Habrá quien piense que no es eso lo que ha ocurrido durante la pandemia. Unos pocos negacionistas y unos cuantos ruidosos caceroleros y poco más. Puede que haya habido comportamientos antisociales y actos en los que no se han respetado las más elementales normas de seguridad, pero no grandes disturbios sociales, o manifestaciones masivas, al menos en nuestro país y casi en ningún lugar del planeta, salvo los disturbios a causa de la violencia policial en Estados Unidos, especialmente tras el asesinato de George Floyd, mientras que otras protestas como las producidas en Chile, o Ecuador, han moderado su intensidad y su carácter masivo.
Sin embargo, las experiencias históricas indican que esto es sólo transitorio, que las tensiones van en aumento y pocos años después de una pandemia se producen estallidos sociales, disturbios, manifestaciones, crisis políticas que pueden producir caídas de gobiernos. En resumen, las tensiones sociales producidas por la crisis económica se han aplacado durante la pandemia, pero resurgirán y serán mayores en la medida en que la pandemia también ha sido más dura.
Puede que incluso no seamos más pobres en términos generales, pero sí es cierto que con toda probabilidad las desigualdades habrán aumentado y se encontrarán tras cada protesta, cada movilización, cada conflicto. La pandemia frena en seco el crecimiento y en la recuperación la desigualdad aumenta y el conflicto se desencadena.
Puede que sólo sean predicciones exageradas, extrapolaciones desviadas de datos sacados de contexto, puede que las revueltas terminen por no desencadenarse, o que no sean revoluciones porque no producen mejoras en la vida, sino estallidos sociales que preceden a procesos de involución. En todo caso haríamos mal en despreciar los vaticinios por el hecho de venir de un organismo desprestigiado, como el FMI.

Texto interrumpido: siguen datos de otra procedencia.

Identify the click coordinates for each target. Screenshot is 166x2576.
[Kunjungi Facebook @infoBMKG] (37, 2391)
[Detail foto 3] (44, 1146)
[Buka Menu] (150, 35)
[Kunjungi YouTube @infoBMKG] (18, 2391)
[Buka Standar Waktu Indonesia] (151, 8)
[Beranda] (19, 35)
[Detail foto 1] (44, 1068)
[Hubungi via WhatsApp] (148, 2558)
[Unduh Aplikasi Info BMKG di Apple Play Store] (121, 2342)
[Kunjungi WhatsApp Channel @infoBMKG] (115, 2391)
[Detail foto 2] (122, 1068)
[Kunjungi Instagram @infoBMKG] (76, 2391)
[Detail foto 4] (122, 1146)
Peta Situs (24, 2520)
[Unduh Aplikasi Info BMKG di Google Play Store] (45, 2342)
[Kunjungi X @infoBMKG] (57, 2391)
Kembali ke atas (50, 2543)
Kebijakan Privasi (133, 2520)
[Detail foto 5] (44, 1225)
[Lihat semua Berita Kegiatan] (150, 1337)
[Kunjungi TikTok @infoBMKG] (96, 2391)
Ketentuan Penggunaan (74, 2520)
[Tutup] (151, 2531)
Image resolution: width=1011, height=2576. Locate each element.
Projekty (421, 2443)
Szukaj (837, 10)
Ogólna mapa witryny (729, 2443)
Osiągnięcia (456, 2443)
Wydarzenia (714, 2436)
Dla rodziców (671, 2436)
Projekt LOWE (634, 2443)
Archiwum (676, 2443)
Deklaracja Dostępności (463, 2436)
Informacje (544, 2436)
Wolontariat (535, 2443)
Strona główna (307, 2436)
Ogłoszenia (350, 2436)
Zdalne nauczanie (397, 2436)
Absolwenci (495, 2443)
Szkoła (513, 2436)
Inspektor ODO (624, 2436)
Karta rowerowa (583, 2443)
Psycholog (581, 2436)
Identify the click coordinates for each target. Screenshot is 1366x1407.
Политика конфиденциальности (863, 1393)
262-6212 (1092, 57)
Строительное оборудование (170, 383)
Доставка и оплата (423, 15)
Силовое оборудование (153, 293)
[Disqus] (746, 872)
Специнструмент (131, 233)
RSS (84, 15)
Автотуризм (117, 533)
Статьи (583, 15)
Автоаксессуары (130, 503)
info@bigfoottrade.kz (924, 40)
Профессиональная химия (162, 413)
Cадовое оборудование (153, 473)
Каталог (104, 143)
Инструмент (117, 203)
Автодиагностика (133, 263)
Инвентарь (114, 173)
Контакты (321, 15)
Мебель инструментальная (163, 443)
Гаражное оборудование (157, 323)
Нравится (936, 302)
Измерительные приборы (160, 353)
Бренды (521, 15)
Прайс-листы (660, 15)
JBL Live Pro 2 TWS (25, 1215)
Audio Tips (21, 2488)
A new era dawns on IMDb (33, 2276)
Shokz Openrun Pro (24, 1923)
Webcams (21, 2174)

Los augurios, los presentimientos, las profecías, los enigmas, los oráculos, acertijos y adivinanzas tienen siempre que hacernos pensar, porque tras las fórmulas empleadas por las modernas esfinges de Tebas, siempre hay una revelación que espera para ser interpretada correctamente y conducida por la voluntad humana hacia el trágico final, o hacia la transformación de la realidad y la superación de los problemas, porque esas son las verdaderas revoluciones, no necesariamente violentas, por cierto.
La pregunta es si seremos capaces, estas izquierdas desnortadas, ensimismadas y confusas, en las que nos hemos convertido, de ser libres para hacer lo que tenemos que hacer, la revolución serena, firme y transformadora hacia un mundo mejor.